### DIRECTIONS FOR THIS TASK
Rewrite the listing from the line with "Task: Expand the Courses submenu chevron" through the end as a two-column CSV with the headers "prompt" and "coordinates". Give one row per answer, with each field in double quotes and any line breaks replaced by spaces.

### RECORD SET

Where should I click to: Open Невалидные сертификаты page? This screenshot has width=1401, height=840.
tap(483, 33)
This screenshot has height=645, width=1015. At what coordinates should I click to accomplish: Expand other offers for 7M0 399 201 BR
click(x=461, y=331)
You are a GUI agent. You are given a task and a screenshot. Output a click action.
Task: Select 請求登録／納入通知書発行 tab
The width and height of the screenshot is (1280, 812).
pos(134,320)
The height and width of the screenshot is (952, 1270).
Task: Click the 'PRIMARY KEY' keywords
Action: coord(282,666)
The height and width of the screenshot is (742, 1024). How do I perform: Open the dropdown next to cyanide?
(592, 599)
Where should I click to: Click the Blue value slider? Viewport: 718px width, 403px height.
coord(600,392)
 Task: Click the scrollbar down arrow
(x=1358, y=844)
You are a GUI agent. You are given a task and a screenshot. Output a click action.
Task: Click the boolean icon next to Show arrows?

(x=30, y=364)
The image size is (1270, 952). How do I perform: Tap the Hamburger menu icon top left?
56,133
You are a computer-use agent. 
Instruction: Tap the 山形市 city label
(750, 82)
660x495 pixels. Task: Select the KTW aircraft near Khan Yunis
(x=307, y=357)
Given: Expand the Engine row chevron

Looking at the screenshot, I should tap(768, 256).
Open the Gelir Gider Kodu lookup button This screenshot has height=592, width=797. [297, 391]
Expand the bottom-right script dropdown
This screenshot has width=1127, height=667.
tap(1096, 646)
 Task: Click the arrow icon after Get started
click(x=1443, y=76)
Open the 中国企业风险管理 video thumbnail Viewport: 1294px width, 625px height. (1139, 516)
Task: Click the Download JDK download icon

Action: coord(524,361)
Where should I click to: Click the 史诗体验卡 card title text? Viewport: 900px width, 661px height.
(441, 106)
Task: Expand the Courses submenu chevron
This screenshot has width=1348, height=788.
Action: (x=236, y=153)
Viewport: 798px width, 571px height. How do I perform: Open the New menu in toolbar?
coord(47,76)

### SOLUTION FOR THIS EXERCISE
prompt,coordinates
"Task: Expand the Courses submenu chevron This screenshot has width=1348, height=788.","Action: (x=236, y=153)"
"Viewport: 798px width, 571px height. How do I perform: Open the New menu in toolbar?","coord(47,76)"